Şehabeddin Mahir Tuna
Önceki yazılarımızda Modernizm ve Postmodernizim İslam dinindeki geleneksel Ehl-i Sünnet anlayışını hedef aldığından ve gelenekçi değil çoğulcu bir anlayış istediğinden bahsetmiştik.
Modernizm ve Postmodernizmin etkilerini ülkemizde yeni yayımlanan birçok dini eserde de açık bir şekilde görmek mümkün. Artık birçok eser, eskisi gibi Ehl-i Sünnet inanç esaslarına bağlı olarak değil, neredeyse Hak-Batıl ayrımı yapılamadan reformist görüşteki birçok isimden ve eserlerinden yararlanılarak hazırlanmakta. Şimdi bu farkı ve değişimi yeni dini eserlerde görelim:
YIL 1925… “HAK DİNİ KUR’AN DİLİ” TEFSİRİ
1925 Yılında T.B.M.M. tarafından, Elmalılı Hamdi Yazır ile “Topluma sahih bir İslam bilgisi kazandırmak, Kur’an ve Sünnetin doğru anlaşılmasını sağlamak, İslam’a yönelik itirazlara cevap vermek, İslam’ı hurafe ve batıl inançlardan ayırmak” gibi amaçlarla “Hak Dini Kur’an Dili” adlı tefsirin yazılması konusunda anlaşma sağlandı. Tefsir 1935 yılından itibaren cilt halinde, 1938 yılında ise takım olarak Diyanet İşleri Başkanlığı tarafından yayımlandı.

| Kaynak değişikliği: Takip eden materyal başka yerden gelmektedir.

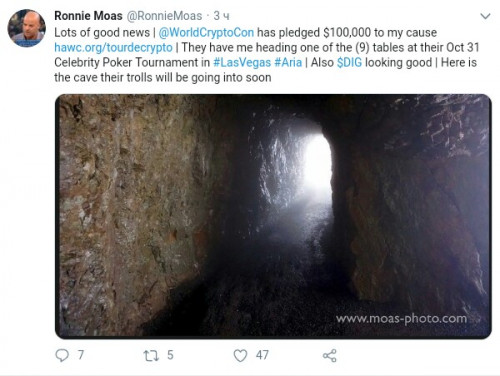Screen dimensions: 500x376
Task: Open Ronnie Moas display name
Action: [x=88, y=16]
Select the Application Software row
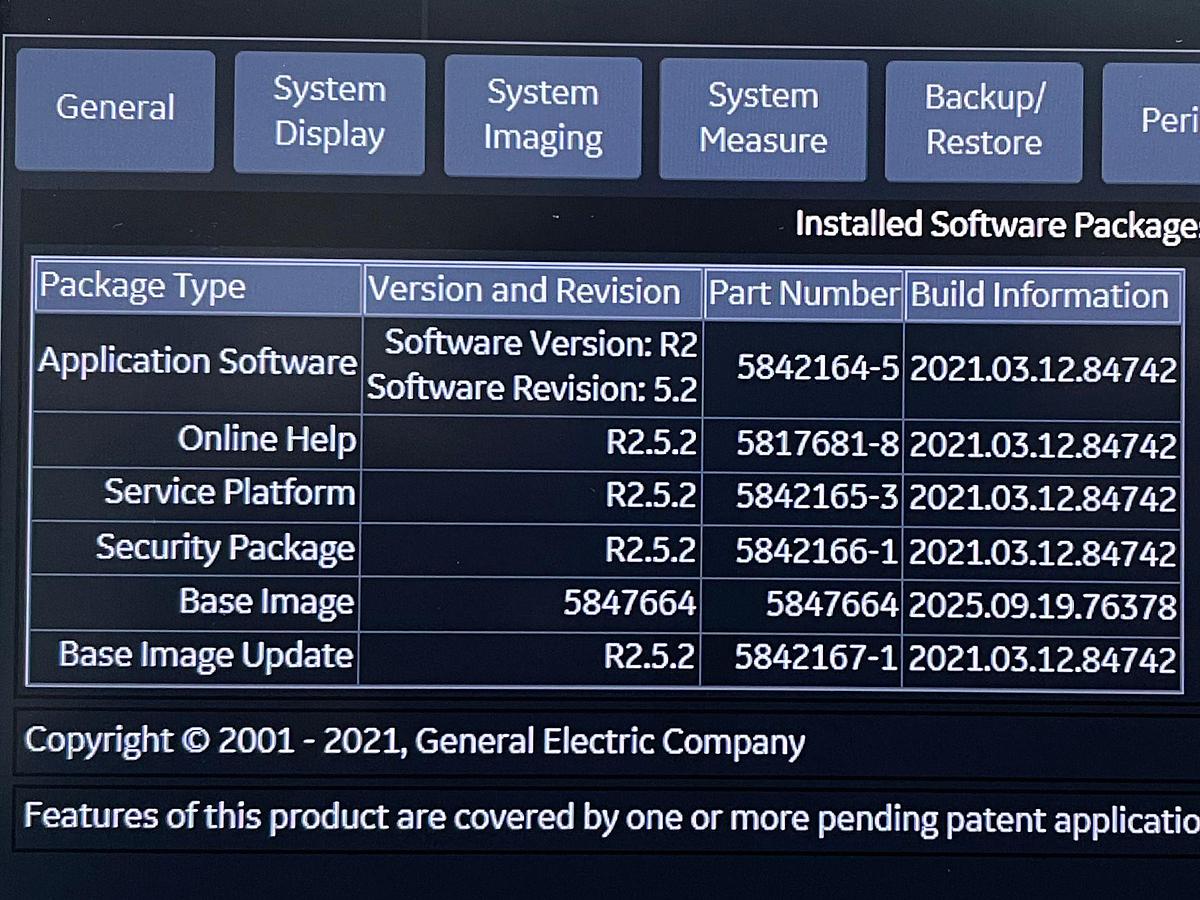This screenshot has height=900, width=1200. [196, 362]
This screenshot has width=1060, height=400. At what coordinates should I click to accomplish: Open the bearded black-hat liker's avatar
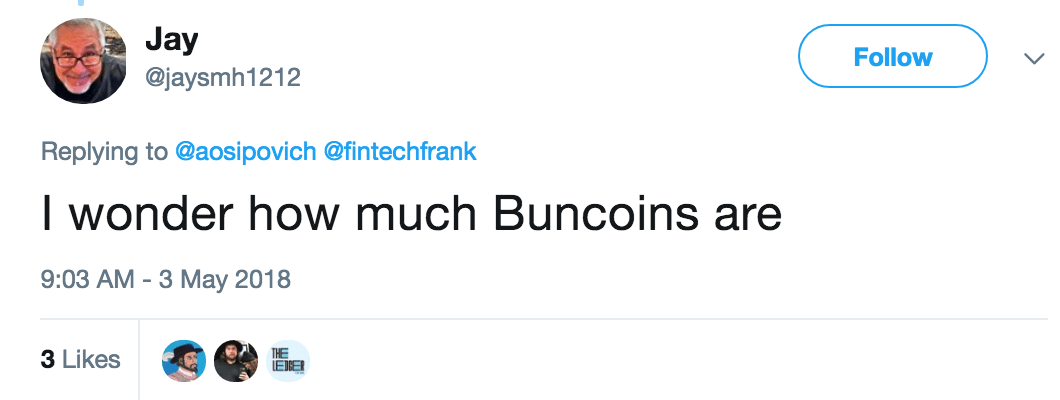(x=236, y=361)
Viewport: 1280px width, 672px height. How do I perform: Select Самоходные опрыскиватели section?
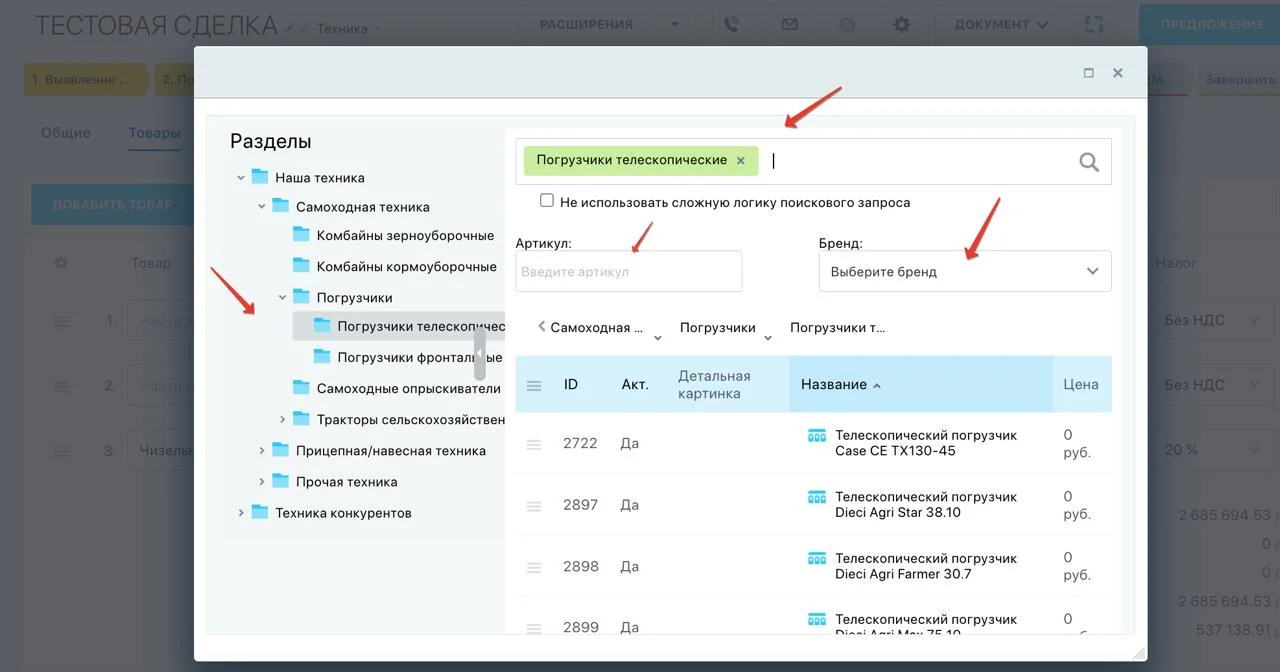click(408, 388)
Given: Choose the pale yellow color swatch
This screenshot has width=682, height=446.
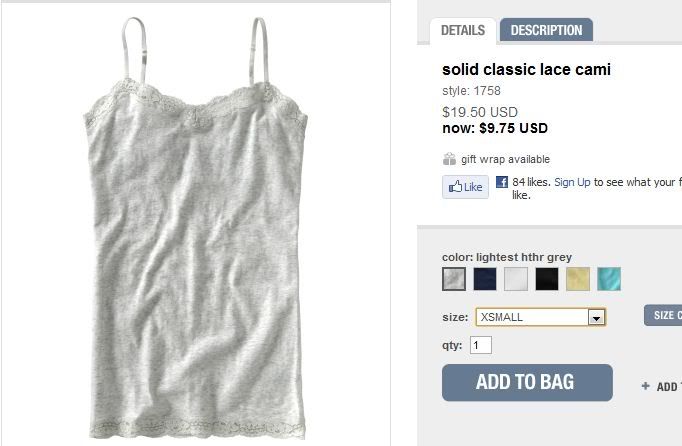Looking at the screenshot, I should [578, 279].
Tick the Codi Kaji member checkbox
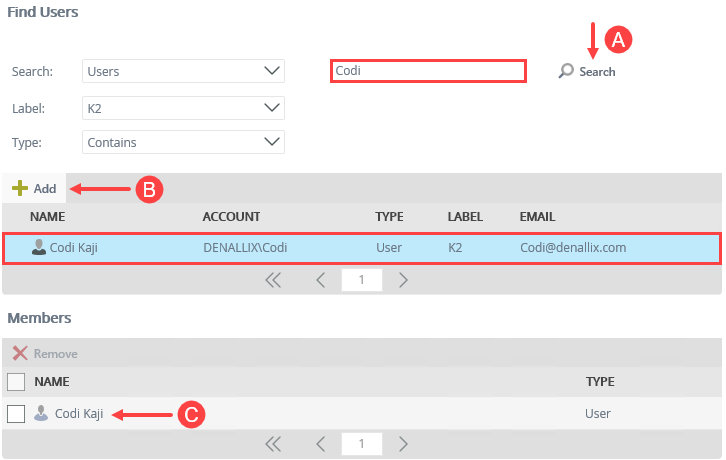This screenshot has height=460, width=726. tap(16, 413)
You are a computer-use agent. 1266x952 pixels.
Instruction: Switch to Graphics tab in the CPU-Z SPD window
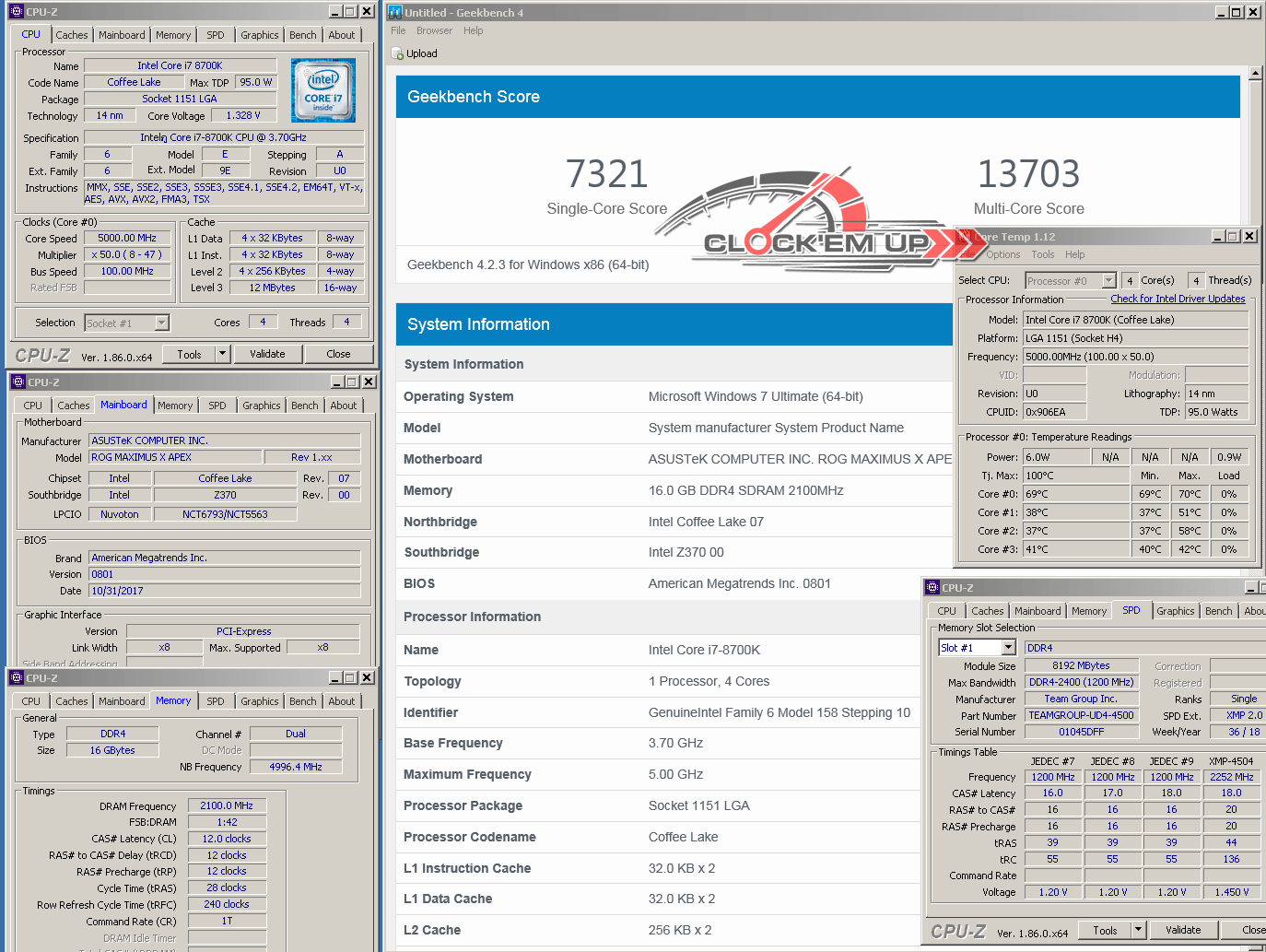click(1175, 611)
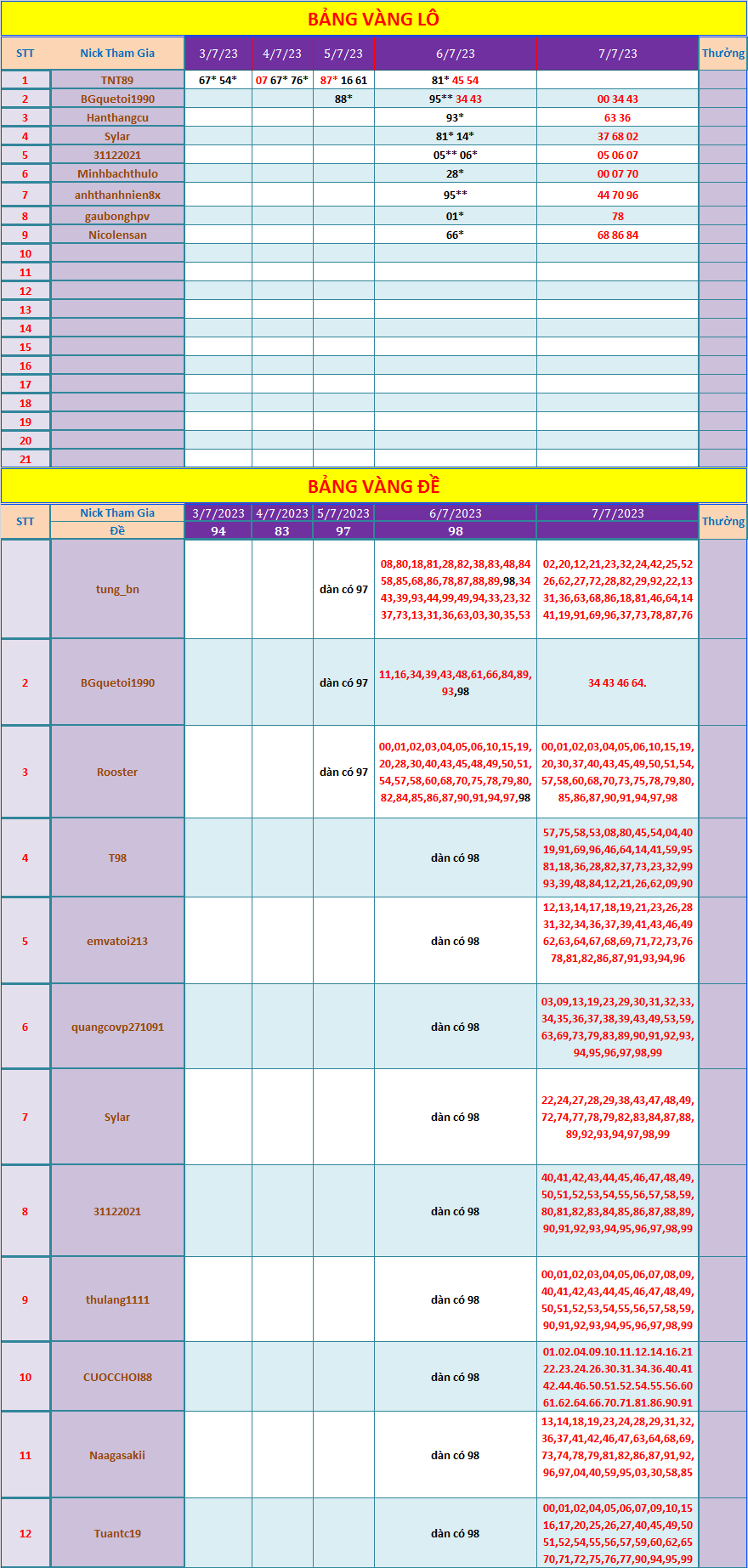Click the gaubonghpv nickname cell
Viewport: 748px width, 1568px height.
pos(117,216)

Bu tefsirle ilgili çok önemli bazı ayrıntılara dikkat çekmek istiyorum. O dönem hazırlanacak Tefsirinin nasıl olacağı ile ilgili taraflarca bir şartname imzalanmıştı. Bu şartnamede, yazılacak tefsirin, ülkenin hem dini, hem de milli birlik ve beraberliğine katkı sağlayan, kargaşa ve kafa karışıklığına yol açmayan bir tefsir olması için özel maddeler bulunuyordu. Diyanet İslam Ansiklopedisi’nin 15.Cildinin 153. Sayfasındaki “Hak Dini Kur’an Dili” maddesini açıp bunlardan bazılarına bakalım:
5.Madde: Hazırlanacak Tefsirde; İtikadda Ehl-i Sünnet ve amelde Hanefî mezheplerine bağlı kalınmak üzere âyetlerin ihtiva ettiği dinî, şer‘î, hukukî, içtimaî ve ahlâkî hükümler açıklanacak…
6. ve 7. Madde: Tefsirde Batılı müelliflerin yanlış yorumlar yaptıkları noktalarda okuyucunun dikkatini çeken notlar konularak gerekli açıklamalar yapılacak; (Özetle) Kur’an’ı, Türk okuyucusuna, klasik (Ehl-i Sünnet) tefsir kaynaklarından yararlanılarak doğru biçimde hazırlanması ve Kur’an hakkında yabancı yazarlar tarafından öne sürülen, yahut yerli taklitçileri tarafından ifade edilen yanlış iddiaların ve tahriflerin meydana getirebileceği şüphelerden uzak olması istenmiştir.
Çünkü bu halkın %90’dan fazlası İtikadda Ehl-i sünnet / Maturidi ve amelde Hanefî mezhebine mensuptu. Zaruret harici diğer HAK mezheplerin ve hiçbir durumda BATIL mezheplerin görüşleri de bu milleti ilgilendirmiyordu.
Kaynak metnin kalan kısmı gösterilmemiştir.